[Available records — start]
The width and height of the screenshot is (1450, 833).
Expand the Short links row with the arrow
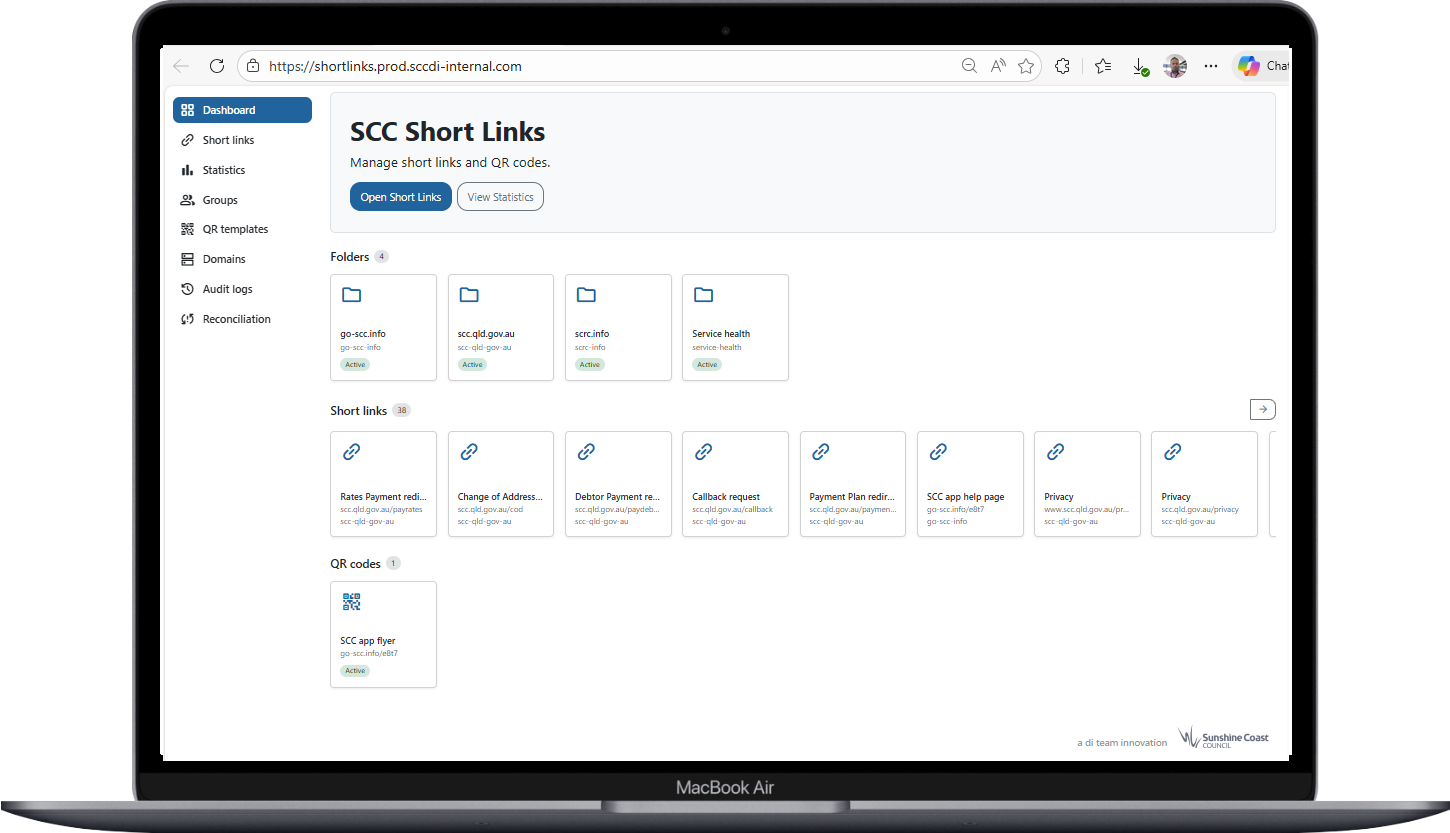[x=1262, y=409]
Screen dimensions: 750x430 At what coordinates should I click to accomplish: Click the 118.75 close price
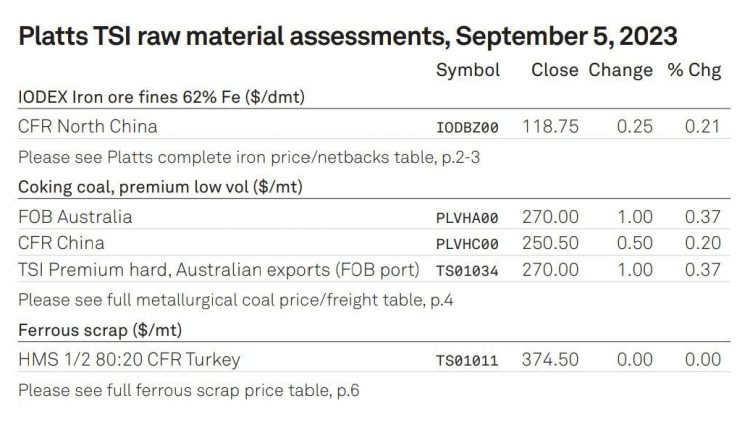(551, 127)
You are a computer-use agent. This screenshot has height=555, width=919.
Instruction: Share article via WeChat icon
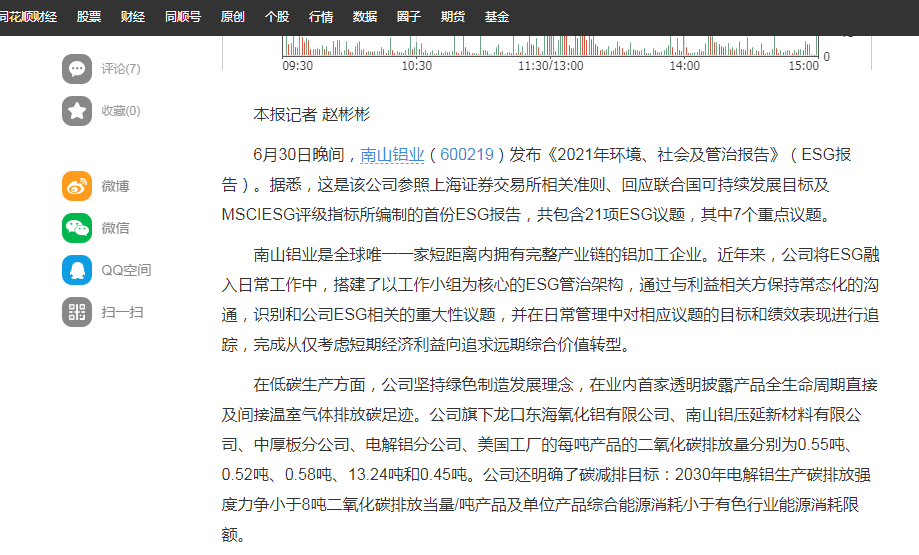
[Available records — finish]
#### To do:
Copy every line of the data where "width" is found.

#### Answer to this problem:
The width and height of the screenshot is (1450, 833).
You are a computer-use agent. This screenshot has height=555, width=919.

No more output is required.